DOCUMENT:
━━━━━━━━
Quelque part en Amérique du sud, dans une jungle, un père emmène son fils pêcher. C’est un rituel de passage, qui tourne mal quand le fils est attrapé par une bête et entraîné au loin. Le père se lance alors à sa poursuite, prêt à tout pour sauver son unique fils.

Apprendre à se noyer est l’un des romans de la rentrée littéraire ayant attiré mon attention, et par ailleurs le premier roman traduit en France de l’Américain. En 160 pages, il frappe par la dureté et l’apreté de son récit, ne nommant jamais ses personnages et ne nous donnant que de faibles indications sur le contexte : la jungle, la plage, la langue espagnole, la présence d’hommes « blancs », une société basée sur les rituels et les dieux. Le récit est fait pour devenir un conte, une fable, l’histoire d’un père qui cherche à venger et sauver son fils d’un monstre marin, et les péripéties se font toujours plus sombres et dures, mêlant le sang, le désespoir, la sorcellerie, l’amour filial et la mort. C’est la descente vers le désespoir infernal d’un père qui a perdu son fils, la description d’un amour paternel presque animal, la lutte pour la survie. Le récit frappe fort et accroche très vite, d’autant que l’auteur se permet facilement de jouer avec la ponctuation et les retours à la ligne pour créer un rythme encore plus saisissant. Apprendre à se noyer est noir, une conte macabre où on ne peut qu’éprouver de l’empathie pour cet homme qui subit une perte terrible et qui sombre davantage à chaque page, nous entraînant avec lui. C’est un mélange brut d’amour paternel, d’onirisme et de dure réalité, un cauchemar qui paraît durer et qui en 160 pages, pose une atmosphère incroyablement prenante, d’une fascination cruelle, comme j’ai rarement eu l’occasion d’en lire. C’est viscéral, d’une intensité folle, ça prend au cœur et ça reste encore un moment en tête après la lecture. Une sacrée découverte.
━━━━━━━━
OBJECTIF: D'après la critique, combien de pages compte le roman « Apprendre à se noyer » ?

DONNÉES FOURNIES:
━━━━━━━━
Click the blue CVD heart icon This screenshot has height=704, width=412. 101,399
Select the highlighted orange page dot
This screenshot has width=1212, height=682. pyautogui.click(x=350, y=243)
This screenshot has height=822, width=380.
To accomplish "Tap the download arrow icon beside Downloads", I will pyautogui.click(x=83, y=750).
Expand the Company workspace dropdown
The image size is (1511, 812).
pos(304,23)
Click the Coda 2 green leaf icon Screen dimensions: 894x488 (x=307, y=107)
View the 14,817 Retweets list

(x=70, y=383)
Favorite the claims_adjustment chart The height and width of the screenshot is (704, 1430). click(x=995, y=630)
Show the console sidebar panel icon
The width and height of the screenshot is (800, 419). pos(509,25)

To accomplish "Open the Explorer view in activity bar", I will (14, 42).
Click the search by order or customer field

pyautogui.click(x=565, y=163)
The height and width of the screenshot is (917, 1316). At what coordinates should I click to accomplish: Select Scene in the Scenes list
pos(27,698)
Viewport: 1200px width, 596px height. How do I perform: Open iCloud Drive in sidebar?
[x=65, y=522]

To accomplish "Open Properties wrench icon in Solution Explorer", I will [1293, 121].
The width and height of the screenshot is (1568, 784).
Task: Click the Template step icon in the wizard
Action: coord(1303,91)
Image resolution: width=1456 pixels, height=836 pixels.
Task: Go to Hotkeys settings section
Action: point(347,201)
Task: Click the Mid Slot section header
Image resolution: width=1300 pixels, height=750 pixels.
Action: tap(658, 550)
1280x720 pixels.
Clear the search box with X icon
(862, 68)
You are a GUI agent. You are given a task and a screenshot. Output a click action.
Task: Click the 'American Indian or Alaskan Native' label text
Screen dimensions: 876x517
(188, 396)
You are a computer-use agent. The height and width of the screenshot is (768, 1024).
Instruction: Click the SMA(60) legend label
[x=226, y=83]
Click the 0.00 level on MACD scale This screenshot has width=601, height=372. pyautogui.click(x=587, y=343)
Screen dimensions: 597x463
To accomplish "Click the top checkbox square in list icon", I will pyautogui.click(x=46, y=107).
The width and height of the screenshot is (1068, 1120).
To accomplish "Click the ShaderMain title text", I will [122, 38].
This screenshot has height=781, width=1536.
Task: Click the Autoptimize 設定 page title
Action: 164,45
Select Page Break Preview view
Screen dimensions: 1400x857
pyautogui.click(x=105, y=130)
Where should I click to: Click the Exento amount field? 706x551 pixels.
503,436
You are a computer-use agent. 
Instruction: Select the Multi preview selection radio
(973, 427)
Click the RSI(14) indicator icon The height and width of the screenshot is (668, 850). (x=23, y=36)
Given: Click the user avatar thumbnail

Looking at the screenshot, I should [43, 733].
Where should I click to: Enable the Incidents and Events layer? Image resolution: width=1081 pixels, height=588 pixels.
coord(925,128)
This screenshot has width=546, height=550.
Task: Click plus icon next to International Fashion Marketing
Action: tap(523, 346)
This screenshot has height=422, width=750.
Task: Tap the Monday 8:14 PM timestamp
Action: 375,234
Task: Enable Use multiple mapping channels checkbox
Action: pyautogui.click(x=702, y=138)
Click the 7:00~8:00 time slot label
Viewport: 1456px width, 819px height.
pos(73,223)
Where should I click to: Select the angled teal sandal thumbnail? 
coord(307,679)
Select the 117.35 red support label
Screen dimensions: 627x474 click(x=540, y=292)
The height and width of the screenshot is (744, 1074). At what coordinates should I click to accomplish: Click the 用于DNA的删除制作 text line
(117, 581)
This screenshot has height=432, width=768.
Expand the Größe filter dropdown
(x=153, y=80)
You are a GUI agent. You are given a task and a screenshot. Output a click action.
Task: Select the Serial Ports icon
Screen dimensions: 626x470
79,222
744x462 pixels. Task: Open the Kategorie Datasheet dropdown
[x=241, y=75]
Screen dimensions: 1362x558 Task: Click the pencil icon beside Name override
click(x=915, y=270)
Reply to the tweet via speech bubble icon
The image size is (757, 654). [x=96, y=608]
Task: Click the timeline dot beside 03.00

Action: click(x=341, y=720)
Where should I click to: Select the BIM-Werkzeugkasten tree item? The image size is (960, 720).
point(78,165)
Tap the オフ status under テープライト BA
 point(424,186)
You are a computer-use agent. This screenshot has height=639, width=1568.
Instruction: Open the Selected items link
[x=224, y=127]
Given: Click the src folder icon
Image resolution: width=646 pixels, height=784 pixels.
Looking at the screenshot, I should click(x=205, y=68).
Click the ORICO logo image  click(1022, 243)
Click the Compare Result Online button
━━━━━━━━
TÂCHE ACCOMPLIE: Le roman compte 160 pages.